* **Task brief**
Would you copy out, exactly as written, each line from the one containing "You are a GUI" to the end of the records below?

Stored data entries:
((

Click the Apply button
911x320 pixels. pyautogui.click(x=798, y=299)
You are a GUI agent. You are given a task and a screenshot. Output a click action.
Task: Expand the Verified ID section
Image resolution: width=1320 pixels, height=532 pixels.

))

* **Finished exercise**
You are a GUI agent. You are given a task and a screenshot. Output a click action.
Task: Expand the Verified ID section
Image resolution: width=1320 pixels, height=532 pixels.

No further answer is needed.